Montana pays $24.8 mln in fees to external GPs

  • PE eats up 45 pct of pension’s investment costs
  • Total costs fall below median 18 LP peer group
  • PE allocation falls from 12.8 pct to 10.7 pct over five years

Those costs did not take into account performance fees, typically expressed as carried interest, or any costs related to private equity transactions, according to the report.

Private equity fees charged by external managers accounted for roughly 45 percent of the $54.6 million of costs Montana accrued from external and internal portfolio management services last year. The total includes management and performance fees charged by investment managers as well as consulting and auditing costs.

CEM Benchmarking uses its database to track the investment portfolios of 140 U.S. pension funds, in addition to more than 100 international funds. In its August 18 report to Montana, the consulting firm found Board of Investments’ costs fell below the median of its peer group, which includes 18 U.S. public sponsors with between $4.2 billion and $17.8 billion of assets.

Overall, the annual costs of Montana’s investment portfolio equaled 0.566 percent of its $10 billion investment portfolio, well below the 67.2 basis point median of its peer group, according to the report.

Montana’s costs fell in the previous half decade as its private equity allocation dropped from 12.8 percent in 2010 to 10.7 percent by the end of 2014, according to CEM Benchmarking.

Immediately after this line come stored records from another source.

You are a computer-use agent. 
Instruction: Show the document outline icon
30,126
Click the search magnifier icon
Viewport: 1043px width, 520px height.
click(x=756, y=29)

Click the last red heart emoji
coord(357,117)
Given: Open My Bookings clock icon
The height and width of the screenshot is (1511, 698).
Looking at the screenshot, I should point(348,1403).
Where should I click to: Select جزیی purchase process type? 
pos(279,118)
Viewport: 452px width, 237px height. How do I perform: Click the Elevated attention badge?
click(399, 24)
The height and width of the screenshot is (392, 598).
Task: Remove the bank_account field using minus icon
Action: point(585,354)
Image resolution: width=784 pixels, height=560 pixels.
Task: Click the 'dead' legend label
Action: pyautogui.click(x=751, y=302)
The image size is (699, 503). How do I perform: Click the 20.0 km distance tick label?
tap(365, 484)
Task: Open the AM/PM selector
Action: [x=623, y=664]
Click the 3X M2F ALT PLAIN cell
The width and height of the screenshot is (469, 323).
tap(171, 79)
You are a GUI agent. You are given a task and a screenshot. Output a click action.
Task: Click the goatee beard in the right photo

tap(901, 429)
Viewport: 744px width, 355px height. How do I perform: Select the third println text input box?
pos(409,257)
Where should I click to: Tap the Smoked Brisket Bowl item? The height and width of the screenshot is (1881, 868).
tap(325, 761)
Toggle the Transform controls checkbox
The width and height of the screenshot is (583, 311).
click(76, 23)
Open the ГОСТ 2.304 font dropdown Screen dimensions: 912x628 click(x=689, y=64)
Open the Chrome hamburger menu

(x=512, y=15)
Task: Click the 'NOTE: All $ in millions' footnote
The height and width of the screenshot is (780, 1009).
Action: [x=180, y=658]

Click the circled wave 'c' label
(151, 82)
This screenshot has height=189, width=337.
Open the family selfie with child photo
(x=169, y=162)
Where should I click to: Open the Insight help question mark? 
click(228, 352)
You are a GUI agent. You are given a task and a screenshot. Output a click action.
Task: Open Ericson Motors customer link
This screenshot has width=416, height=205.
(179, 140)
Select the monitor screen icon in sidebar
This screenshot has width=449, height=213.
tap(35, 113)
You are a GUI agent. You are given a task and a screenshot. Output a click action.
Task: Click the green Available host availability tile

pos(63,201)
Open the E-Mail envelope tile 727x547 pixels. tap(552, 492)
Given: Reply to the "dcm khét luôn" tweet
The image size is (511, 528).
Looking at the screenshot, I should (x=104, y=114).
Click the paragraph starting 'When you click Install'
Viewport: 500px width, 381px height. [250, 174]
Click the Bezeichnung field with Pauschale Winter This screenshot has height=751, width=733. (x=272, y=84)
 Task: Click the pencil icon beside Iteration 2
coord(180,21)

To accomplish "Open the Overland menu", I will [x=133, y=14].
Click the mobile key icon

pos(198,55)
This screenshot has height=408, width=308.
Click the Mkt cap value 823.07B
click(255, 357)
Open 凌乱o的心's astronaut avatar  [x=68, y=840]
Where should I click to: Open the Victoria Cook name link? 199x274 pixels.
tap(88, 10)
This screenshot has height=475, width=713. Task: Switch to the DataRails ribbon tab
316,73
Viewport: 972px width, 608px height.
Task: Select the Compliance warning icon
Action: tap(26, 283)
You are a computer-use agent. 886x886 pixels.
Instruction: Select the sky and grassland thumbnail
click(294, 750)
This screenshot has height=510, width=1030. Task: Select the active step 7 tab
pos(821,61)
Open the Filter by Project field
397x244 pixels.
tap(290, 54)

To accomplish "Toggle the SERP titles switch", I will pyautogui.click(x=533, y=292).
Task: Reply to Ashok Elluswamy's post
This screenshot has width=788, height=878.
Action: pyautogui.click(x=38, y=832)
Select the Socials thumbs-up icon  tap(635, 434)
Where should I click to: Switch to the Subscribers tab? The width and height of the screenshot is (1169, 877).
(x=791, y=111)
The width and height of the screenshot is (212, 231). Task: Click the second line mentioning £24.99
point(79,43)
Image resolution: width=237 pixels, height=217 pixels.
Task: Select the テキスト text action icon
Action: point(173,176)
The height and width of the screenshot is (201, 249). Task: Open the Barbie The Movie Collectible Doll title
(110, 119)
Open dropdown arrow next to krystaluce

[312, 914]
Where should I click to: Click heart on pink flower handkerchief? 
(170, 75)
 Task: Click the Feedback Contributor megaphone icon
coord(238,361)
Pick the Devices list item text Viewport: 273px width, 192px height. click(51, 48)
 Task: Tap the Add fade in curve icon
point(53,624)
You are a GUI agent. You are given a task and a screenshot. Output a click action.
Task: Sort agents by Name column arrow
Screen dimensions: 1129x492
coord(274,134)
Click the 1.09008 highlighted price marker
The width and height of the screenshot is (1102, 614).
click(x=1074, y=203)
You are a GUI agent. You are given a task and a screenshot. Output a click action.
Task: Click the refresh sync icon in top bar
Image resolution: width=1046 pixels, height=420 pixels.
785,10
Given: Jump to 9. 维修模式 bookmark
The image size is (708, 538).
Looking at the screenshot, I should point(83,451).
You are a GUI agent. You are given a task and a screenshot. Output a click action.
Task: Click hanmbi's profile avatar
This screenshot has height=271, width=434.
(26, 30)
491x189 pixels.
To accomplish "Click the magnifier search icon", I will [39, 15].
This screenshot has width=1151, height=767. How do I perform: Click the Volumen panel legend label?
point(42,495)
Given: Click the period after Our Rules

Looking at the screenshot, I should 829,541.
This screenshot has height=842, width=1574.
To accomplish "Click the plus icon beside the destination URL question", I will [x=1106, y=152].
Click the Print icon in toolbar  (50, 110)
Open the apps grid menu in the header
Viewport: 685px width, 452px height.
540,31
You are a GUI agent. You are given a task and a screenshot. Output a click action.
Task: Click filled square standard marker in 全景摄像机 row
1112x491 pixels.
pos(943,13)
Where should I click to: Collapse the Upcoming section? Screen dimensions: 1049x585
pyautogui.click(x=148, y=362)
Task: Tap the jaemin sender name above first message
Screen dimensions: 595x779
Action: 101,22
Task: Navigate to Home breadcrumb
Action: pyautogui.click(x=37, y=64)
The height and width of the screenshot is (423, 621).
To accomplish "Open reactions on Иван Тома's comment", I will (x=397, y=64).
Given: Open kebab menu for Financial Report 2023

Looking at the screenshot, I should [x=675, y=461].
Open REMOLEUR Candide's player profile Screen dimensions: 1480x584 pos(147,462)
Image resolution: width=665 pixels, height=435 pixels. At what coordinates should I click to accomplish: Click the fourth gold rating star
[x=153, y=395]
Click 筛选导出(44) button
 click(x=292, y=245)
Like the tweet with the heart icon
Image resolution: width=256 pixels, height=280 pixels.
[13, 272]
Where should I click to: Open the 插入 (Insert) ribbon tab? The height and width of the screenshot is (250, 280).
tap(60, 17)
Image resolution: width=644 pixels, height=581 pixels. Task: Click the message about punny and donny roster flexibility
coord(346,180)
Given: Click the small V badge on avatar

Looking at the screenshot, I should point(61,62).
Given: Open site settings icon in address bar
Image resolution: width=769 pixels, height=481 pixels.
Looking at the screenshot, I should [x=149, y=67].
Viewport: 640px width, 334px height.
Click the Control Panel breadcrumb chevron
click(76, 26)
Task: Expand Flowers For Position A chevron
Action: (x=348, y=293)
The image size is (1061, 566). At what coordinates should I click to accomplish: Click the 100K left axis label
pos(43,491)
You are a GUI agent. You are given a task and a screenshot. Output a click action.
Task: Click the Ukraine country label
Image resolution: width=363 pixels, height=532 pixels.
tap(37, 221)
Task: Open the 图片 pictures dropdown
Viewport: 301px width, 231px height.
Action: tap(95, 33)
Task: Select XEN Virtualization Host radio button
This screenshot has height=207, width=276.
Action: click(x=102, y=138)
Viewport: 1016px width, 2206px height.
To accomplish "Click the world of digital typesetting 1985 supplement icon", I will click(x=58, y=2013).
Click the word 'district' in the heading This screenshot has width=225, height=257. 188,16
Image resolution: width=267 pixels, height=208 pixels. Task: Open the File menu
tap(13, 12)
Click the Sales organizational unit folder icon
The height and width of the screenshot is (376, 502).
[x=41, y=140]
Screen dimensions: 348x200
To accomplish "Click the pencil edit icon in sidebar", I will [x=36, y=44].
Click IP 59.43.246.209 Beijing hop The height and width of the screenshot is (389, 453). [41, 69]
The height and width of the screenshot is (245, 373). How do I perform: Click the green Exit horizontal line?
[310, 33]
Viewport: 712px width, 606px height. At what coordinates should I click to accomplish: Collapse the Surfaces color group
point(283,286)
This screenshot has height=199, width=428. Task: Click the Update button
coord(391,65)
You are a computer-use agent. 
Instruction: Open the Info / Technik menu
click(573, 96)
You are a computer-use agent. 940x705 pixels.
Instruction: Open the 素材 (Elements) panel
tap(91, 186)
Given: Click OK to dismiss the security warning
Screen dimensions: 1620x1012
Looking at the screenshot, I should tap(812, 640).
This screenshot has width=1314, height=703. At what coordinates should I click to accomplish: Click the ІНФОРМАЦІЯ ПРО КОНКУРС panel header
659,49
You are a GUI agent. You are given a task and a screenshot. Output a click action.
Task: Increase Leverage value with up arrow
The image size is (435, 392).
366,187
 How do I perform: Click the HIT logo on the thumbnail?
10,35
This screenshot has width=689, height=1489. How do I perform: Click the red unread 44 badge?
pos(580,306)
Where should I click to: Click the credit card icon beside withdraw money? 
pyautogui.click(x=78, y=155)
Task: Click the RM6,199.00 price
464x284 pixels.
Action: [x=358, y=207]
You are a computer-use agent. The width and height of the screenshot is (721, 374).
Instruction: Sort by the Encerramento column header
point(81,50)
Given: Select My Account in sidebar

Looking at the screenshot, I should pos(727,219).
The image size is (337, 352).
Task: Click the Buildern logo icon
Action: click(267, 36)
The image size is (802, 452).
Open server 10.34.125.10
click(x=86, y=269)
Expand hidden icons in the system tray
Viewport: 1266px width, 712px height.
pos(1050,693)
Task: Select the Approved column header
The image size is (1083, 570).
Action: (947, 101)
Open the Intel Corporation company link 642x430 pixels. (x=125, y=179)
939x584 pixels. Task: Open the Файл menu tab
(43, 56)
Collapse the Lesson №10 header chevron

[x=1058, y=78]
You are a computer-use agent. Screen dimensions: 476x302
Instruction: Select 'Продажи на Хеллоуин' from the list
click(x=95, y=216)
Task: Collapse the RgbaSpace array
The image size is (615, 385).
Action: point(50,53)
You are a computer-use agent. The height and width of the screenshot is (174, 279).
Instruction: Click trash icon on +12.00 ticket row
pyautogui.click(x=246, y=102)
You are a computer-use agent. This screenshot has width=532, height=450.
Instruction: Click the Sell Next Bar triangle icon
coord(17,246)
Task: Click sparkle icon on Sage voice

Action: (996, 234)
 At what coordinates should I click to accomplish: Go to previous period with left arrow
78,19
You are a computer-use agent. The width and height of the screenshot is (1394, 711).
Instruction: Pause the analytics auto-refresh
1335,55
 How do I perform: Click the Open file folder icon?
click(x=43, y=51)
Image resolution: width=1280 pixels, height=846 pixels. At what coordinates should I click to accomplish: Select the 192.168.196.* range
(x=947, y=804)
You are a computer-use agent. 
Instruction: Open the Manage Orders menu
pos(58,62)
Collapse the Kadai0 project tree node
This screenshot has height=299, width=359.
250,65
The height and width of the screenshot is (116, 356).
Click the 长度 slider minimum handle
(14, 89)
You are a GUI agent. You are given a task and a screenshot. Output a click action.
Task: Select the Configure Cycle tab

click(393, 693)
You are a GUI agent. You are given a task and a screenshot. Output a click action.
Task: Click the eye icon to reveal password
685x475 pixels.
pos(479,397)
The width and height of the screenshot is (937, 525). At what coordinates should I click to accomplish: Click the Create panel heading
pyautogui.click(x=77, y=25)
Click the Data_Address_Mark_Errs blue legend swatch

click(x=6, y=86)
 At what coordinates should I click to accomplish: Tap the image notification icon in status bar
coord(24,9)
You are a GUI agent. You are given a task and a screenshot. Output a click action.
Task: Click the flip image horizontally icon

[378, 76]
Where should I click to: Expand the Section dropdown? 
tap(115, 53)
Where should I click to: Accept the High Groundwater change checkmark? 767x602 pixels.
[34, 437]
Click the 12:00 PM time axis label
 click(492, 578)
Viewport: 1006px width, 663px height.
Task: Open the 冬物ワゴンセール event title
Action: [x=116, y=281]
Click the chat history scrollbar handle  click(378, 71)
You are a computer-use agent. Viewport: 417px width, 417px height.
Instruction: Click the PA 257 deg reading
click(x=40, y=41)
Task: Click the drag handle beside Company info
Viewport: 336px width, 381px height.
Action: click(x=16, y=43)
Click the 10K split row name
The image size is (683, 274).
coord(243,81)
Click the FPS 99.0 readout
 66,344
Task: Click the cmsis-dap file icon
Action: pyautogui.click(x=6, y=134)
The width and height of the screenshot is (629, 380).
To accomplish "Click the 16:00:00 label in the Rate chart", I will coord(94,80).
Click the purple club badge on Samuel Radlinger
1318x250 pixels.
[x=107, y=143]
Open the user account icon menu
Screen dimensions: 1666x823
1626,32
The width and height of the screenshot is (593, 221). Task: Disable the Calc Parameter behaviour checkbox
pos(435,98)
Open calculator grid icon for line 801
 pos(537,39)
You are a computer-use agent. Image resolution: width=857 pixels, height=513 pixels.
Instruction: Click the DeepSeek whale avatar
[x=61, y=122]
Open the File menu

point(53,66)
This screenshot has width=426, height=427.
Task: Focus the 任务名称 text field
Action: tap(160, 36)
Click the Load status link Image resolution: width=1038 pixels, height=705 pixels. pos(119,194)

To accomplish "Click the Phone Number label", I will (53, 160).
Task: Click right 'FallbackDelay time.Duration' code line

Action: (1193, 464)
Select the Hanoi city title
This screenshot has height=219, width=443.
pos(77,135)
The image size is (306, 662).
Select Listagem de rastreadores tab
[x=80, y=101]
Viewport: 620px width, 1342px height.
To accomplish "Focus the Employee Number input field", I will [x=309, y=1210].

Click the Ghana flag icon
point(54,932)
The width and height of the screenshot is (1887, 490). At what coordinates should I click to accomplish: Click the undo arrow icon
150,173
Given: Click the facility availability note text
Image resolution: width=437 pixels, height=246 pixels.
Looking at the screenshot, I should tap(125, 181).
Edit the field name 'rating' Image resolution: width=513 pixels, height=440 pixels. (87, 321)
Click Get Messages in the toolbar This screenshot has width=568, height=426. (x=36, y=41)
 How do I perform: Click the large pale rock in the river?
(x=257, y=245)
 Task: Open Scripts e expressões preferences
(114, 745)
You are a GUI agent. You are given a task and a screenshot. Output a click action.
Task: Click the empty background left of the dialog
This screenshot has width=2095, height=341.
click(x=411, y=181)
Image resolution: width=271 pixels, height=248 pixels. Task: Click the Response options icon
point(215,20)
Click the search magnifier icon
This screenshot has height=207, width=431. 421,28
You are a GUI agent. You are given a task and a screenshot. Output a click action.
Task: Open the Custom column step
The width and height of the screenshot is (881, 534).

Private equity historically ranks among the most expensive asset classes, with GPs typically charging investors a management fee equal to 1.5 to 2 percent of commitments, in addition to taking 20 percent of the fund’s profits as carried interest.

New commitment

In other news, Montana re-upped $20 million to a new Neuberger Berman co-investment fund, according to an investment disclosure included in its meeting materials.

The Board of Investments previously committed $20 million to Neuberger Berman’s last strategic co-investment fund, a 2012 vintage vehicle that netted a 1.42x multiple and 34.74 percent IRR since inception, according to state documents.

The Montana Board of Investments has a target allocation range of 9 percent to 15 percent for private equity, according to meeting documents. Its allocation stood at 10.7 percent as of June 30.